6 O termo hebraico traduzido como “holocausto” é ‘olah, cujo significado é “oferta completamente queimada” (The KJV Old Testament Hebrew Lexicon, disponível em: <https://www.biblestudytools.com/lexicons/hebrew/kjv/olah.html>).
7 Essa é a interpretação, por exemplo, de GEISLER, Norman; HOWE, Thomas. Manual de Dificuldades Bíblicas. São Paulo. Mundo Cristão, 2015, p. 130.
8 CUNDALL, Artur E.; MORRIS, Leon. 1986. p. 142.
9 MULDER, Chester O. et al. Comentário Bíblico Beacon. Volume 2: Josué a Ester. Rio de Janeiro.

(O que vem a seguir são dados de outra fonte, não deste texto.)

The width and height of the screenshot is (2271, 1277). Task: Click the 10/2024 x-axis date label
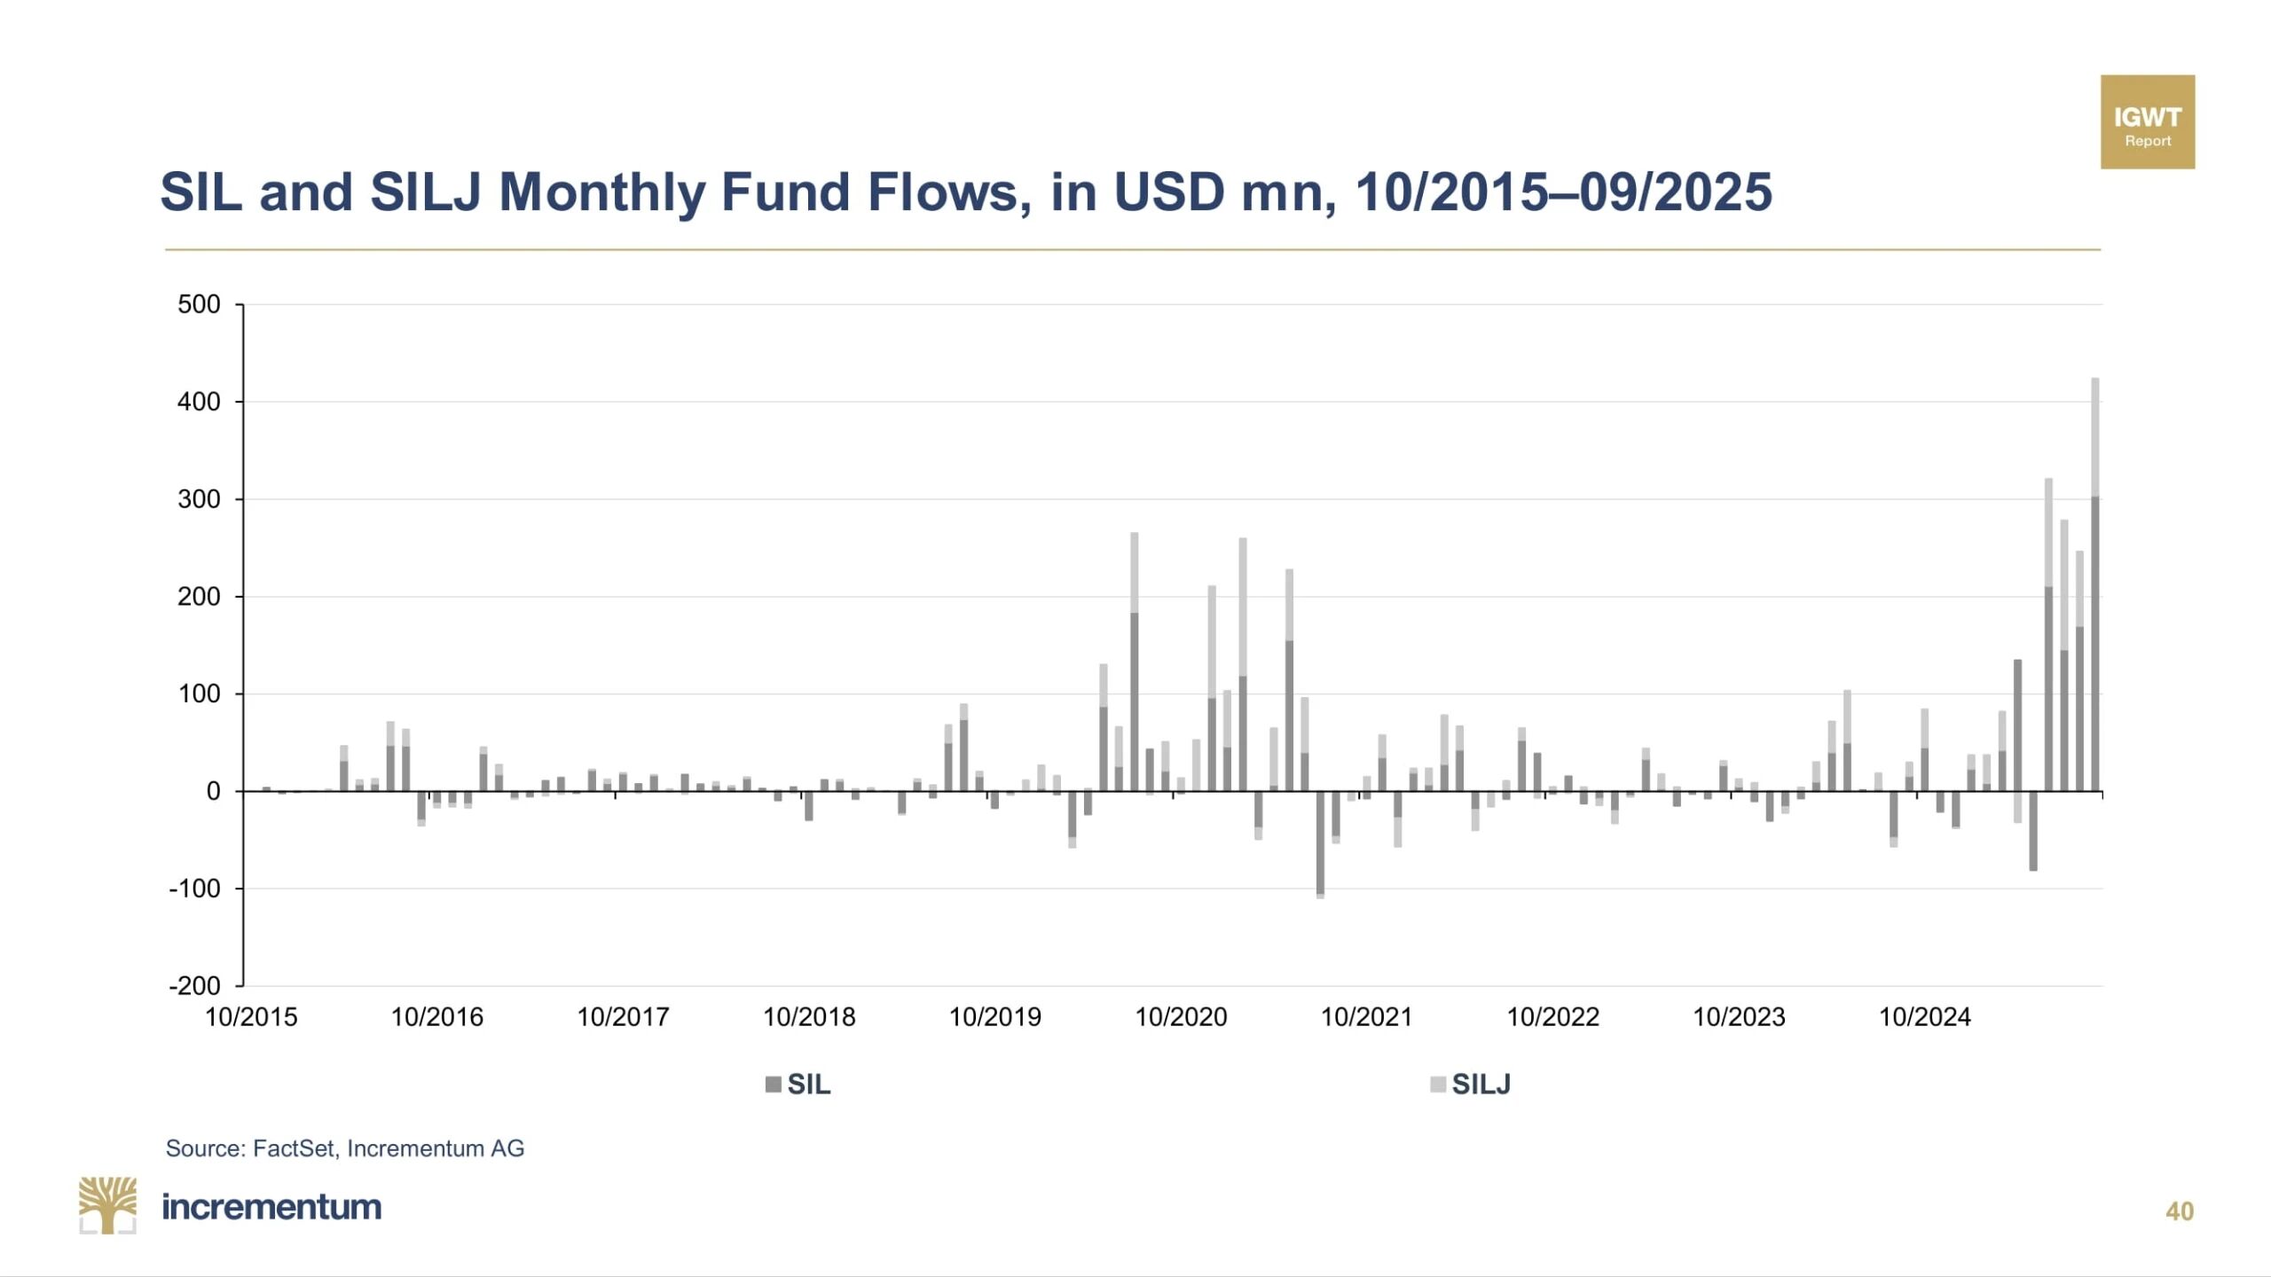click(1924, 1016)
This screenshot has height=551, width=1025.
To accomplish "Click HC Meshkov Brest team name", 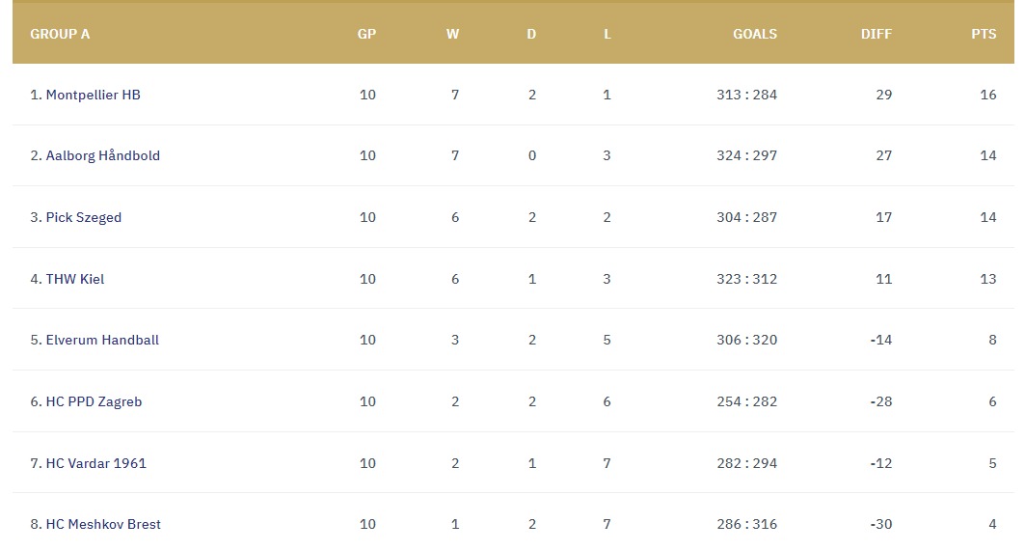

CPAD, 2012, p. 134.
10 CUNDALL, Artur E.; MORRIS, Leon. 1986. p. 145. Durante a Segunda Guerra Mundial, tropas norte-americanas nas ilhas Filipinas usaram um teste semelhante para distinguir os soldados japoneses capturados, que não conseguiam pronunciar a letra “l”, dos outros soldados orientais.
11 CUNDALL, Artur E.; MORRIS, Leon. 1986. p. 146-147.
12 CUNDALL, Artur E.; MORRIS, Leon. 1986. p. 135.